This study has several main findings. First, interhospital transfers of critically ill patients are common in fee-for-service Medicare, involving approximately 1 in 20 Medicare critical care stays of any length. Second, hospitals transfer critically ill patients to several other hospitals, in contrast to the hub-and-spoke model often invoked to conceptually explain secondary and tertiary care. Third, the network appears to systematically move patients towards better resourced hospitals.
These findings reveal the existence of an organic network of critical care transfers. Our main interpretation is that network analysis of the type reported in this paper can help define the criteria for a successful system of critical care transfers as well as suggest efficient ways to get there. For example, we observe that more central hospitals have more technologic capability, suggesting that the general flow of critically ill patients is toward better resourced hospitals. However, not all patients flow in this direction. Some move in the opposite direction and many patients do not move at all. Whether we rely on measures of hospital resources or, in the future, measures of hospitals’ clinical performance, the ICU transfer network we observe among Medicare beneficiaries reveals substantial promise for quality improvement. We might ask which patients should remain where they are, which should be transferred to better performing hospitals and which, perhaps, should be sent to less resourced hospitals to improve efficiency or free capacity for sicker patients who need it more.
Approximately 1 in 1,000 of possible interhospital connections actually occurred during 2005. In a low density network such as this, careful analysis may reveal quality-improving transfer relationships that are not currently established. Some hospitals may not be transferring patients to nearby facilities able to provide better care; some highly resourced hospitals may not be accepting patients from nearby less capable hospitals. Some hospitals may not currently have optimal capabilities to support the load of incoming critically ill patients, and WE COULD target those hospitals for improvement or redirection of patients. No current incentive arrangement suggests that the existing network will optimize itself, but network analyses can help policy makers see and shape an aggregate structure that is invisible to the individual hospitals and patients. Network analyses are widely used in other areas, including sociology, (
22) physics, (
33) molecular biology, (
33) management, (
34) and military operations, (
35,
36) but only rarely in the study of health care systems. (
37–
40)
The existing transfer system is not a simple hierarchy. Small community hospitals do not exist as satellites of single local centers, which then refer to dominant regional centers. This is true even within fee-for-service Medicare, so the heterogeneity of referrals is not the result of differing insurance plans within a hospital. While the secondary / tertiary hospital model may have some heuristic value, the implied hierarchy (in which secondary hospitals send but do not receive patients and tertiary hospitals receive but do not send patients) does not appear to be present in our data. Instead, hospitals appear to maintain diverse portfolios of other facilities to which they transfer patients. There are several potential reasons for this. There may be significant congestion at referral centers, with more central hospitals not able to accept all patients in a timely manner. Providers may be optimizing their referral patterns for local expertise based on particular patients’ illness. Families may have important roles in choosing closer, more prestigious, or better advertised hospitals. Differentiating among these hypotheses is essential to evaluating the extent to which the system is working to meet diverse, legitimate values, or is simply operating inefficiently.

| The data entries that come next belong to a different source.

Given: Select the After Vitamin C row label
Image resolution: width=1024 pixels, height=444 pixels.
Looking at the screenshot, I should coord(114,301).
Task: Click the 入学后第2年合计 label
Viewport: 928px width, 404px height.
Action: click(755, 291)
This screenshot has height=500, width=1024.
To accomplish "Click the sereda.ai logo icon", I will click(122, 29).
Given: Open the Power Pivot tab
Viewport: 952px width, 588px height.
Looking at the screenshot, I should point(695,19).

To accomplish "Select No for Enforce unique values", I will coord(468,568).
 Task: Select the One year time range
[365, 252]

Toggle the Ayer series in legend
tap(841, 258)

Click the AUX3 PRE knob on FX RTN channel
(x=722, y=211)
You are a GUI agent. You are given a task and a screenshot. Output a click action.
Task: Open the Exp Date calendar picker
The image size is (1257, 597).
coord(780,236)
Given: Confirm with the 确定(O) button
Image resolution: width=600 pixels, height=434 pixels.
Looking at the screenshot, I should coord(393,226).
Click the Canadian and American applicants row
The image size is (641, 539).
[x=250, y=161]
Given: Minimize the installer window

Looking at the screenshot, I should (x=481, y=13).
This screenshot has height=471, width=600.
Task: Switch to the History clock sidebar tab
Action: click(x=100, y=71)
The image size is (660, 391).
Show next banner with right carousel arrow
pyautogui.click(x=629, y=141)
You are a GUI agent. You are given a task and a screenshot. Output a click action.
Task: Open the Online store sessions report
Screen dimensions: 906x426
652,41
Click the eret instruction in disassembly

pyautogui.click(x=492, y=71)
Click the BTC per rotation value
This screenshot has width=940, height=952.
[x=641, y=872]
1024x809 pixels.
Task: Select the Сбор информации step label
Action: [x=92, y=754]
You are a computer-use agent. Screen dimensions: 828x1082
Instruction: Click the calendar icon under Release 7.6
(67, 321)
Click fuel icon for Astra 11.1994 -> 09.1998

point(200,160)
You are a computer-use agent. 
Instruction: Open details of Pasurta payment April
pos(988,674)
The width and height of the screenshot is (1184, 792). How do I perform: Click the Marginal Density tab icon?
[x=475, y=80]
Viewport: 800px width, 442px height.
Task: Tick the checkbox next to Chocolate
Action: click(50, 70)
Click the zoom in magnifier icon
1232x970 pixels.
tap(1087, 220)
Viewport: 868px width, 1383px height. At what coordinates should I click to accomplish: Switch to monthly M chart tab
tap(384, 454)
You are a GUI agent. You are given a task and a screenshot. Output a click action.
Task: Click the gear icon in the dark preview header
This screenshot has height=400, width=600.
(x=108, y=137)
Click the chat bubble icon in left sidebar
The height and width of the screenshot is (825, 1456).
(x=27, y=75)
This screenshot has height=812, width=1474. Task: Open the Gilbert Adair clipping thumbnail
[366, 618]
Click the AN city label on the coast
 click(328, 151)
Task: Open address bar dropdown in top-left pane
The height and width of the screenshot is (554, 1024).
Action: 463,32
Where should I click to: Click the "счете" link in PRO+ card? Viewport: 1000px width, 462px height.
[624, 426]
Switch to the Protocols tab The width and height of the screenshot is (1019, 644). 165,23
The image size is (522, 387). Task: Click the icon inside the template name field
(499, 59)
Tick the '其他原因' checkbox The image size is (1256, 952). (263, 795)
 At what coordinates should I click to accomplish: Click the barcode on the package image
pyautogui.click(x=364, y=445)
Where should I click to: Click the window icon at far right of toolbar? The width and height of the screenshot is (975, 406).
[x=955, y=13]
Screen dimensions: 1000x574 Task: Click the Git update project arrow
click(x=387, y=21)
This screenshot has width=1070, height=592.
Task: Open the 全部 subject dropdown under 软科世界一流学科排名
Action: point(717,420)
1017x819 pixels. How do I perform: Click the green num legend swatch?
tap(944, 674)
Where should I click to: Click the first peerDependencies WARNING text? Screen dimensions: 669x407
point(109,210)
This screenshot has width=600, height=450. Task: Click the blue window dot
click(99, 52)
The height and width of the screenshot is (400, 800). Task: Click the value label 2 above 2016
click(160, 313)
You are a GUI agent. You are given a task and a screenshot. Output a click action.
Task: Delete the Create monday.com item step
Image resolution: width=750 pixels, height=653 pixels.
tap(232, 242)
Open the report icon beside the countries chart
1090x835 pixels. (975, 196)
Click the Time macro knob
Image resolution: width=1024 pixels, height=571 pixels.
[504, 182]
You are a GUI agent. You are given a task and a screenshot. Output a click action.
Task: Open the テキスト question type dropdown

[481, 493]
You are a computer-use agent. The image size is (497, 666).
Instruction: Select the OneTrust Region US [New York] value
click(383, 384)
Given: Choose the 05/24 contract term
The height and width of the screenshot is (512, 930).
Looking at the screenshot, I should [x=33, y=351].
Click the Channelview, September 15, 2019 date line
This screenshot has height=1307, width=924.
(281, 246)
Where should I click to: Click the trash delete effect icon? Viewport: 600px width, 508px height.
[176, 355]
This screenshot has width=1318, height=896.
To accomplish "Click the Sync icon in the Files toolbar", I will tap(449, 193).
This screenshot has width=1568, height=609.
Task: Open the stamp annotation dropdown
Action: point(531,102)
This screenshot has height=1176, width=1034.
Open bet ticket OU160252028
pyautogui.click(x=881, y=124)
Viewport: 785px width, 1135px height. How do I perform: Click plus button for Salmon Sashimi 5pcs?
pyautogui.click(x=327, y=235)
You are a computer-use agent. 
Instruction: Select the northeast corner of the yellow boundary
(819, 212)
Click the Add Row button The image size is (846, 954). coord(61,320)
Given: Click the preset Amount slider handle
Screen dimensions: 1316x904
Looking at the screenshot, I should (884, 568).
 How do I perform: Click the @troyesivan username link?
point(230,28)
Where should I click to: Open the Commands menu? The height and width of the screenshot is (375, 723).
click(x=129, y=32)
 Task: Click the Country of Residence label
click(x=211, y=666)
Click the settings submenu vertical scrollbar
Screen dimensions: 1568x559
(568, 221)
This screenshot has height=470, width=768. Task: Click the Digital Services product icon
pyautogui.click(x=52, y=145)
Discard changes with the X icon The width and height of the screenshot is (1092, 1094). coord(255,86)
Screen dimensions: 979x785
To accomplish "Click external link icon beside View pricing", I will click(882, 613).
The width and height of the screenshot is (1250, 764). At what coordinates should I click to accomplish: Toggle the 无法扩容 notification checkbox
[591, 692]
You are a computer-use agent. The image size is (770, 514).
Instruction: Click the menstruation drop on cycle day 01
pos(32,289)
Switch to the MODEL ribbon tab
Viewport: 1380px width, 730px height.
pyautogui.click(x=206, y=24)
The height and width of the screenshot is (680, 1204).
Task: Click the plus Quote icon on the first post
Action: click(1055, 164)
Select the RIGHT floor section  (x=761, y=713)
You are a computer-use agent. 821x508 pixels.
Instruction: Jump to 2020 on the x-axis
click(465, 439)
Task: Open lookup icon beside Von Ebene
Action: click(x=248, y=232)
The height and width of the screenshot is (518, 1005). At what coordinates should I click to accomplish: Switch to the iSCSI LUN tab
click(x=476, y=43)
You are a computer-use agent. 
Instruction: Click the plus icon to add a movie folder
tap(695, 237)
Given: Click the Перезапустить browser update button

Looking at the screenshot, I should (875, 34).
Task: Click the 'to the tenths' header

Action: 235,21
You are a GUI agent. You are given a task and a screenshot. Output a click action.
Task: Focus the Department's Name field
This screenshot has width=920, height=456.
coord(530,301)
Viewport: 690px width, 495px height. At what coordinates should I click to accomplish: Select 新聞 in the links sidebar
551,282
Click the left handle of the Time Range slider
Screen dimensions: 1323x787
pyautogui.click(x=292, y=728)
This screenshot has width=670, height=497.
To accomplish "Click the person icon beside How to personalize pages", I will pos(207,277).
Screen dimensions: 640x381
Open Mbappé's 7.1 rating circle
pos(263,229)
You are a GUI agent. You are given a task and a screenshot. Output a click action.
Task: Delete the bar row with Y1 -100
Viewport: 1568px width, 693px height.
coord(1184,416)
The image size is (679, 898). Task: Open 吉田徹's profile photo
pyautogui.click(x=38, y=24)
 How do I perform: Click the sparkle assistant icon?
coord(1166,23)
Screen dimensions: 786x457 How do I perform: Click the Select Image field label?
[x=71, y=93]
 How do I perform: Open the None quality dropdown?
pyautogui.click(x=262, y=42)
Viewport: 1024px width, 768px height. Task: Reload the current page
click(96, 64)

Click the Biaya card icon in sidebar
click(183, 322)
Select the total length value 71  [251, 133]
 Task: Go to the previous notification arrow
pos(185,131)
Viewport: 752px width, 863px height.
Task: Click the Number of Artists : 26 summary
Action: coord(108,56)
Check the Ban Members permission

The present work has a number of limitations. First, our data are derived from Medicare for a single year, and thus we cannot evaluate whether transfer patterns are different for non-Medicare patients or how they might change over time. However, over half of ICU patients are elderly, (
41) and Medicare is a domain of public policy interest in its own right. Second, our data reflect transfers between critical care hospitalizations; limitations in the data prevent us from examining only direct ICU-to-ICU transfers. It is possible that some of the transfers we have identified include patients who were discharge from the ICU to the floor at the first hospital, then transferred to a second hospital floor bed where they decompensated, requiring a distinct episode of ICU care. Our data cannot estimate the frequency with which this occurs. As a sensitivity test, we repeated our analyses using only transfers where the patients
were in the initial sending hospital for 1 day, and the patterns we report were all replicated. Third, while we have demonstrated that patients are in general transferred toward better-resourced hospitals, further work remains to estimate the effects of transfer on quality and cost using patient-level data, and how those outcomes might be further improved. Fourth, interhospital transfers are one part of the system for transferring critically ill patients, which includes transfers directly from Emergency Departments and, indeed, field triage by EMS units. A comprehensive approach to improving the efficiency of care for the critically ill will complement the analyses presented here with similarly detailed examinations of other areas, then integrate across systems..
Network analyses such as these provide structure, metrics and analytic tools to characterize and improve the relationships among hospitals. These networks likely have implications for the efficiency and adaptability of providers (
42), the diffusion of innovation (
43), and the spread of infections and other conditions (
44). As we work towards a health care system that provides the best patient care with existing resources, the network analysis in this study reveals how much we have achieved already, and how much more we might achieve as well.